#### Your goal:
Copy out the records from the line containing "Where should I" through the end of the records, with the requests included and every coordinate in the answers increased by 76. Reproduce only those lines, and leave out the pictures.

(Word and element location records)
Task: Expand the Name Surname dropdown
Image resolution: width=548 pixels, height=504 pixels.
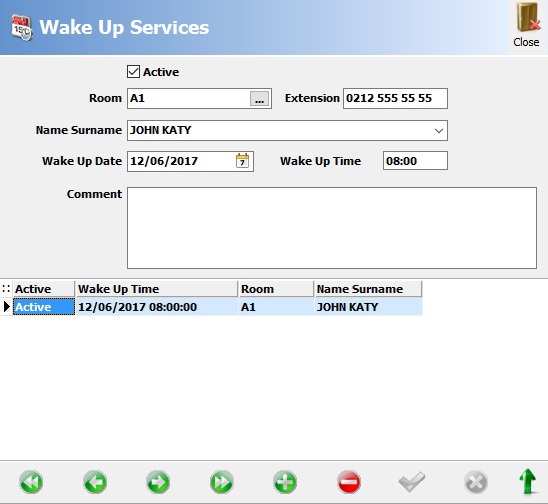Action: pos(439,131)
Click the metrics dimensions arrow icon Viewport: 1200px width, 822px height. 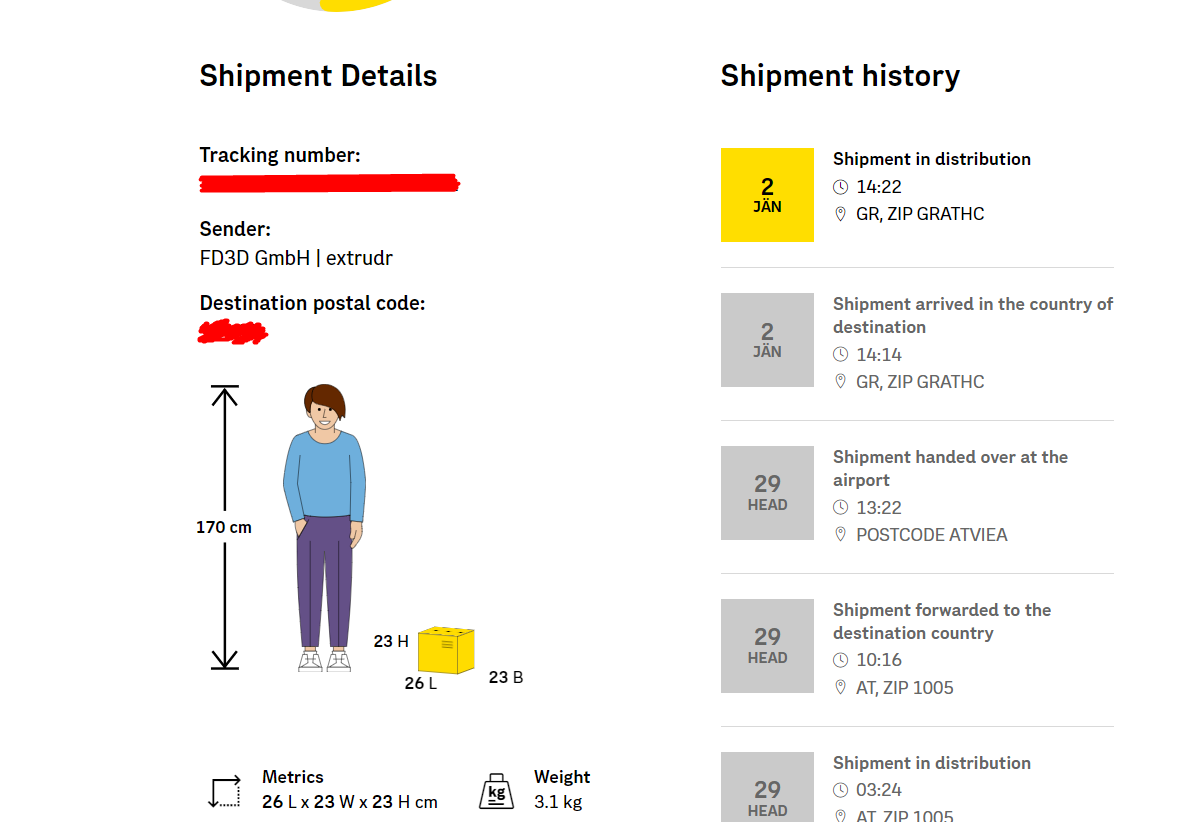[x=225, y=791]
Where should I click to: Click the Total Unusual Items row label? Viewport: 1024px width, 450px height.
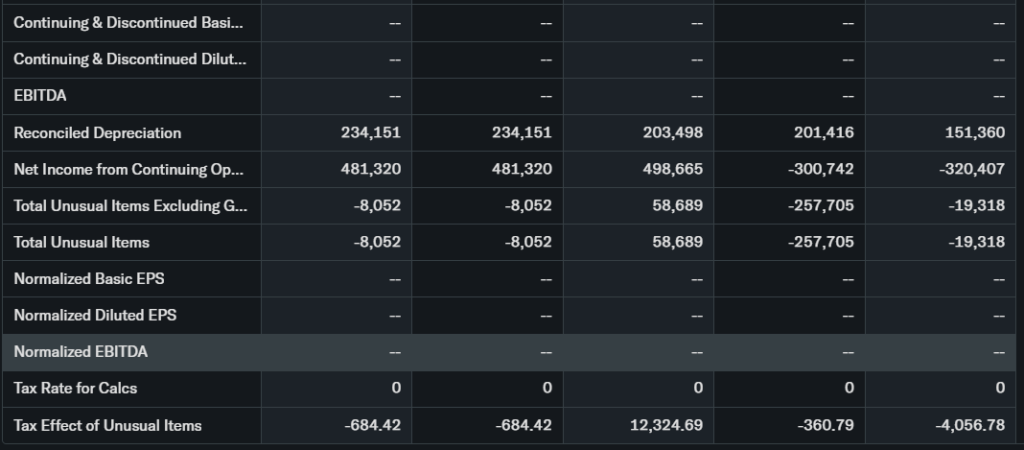(x=82, y=242)

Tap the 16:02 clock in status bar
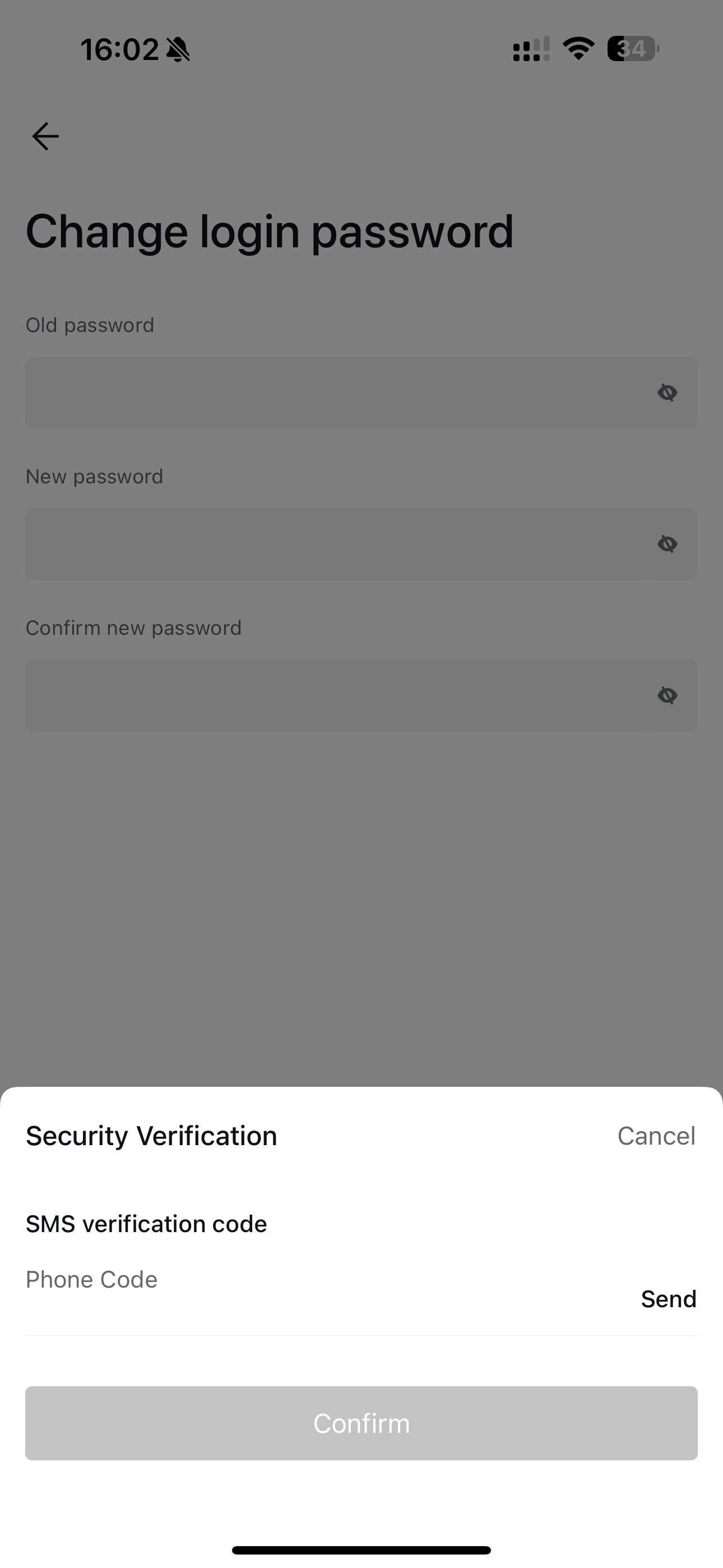120,49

#### Result of the exercise:
Where should I click to: Click the Total Unusual Items row label? Viewport: 1024px width, 450px height.
(x=158, y=318)

Tap the 16:02 clock in status bar
196,125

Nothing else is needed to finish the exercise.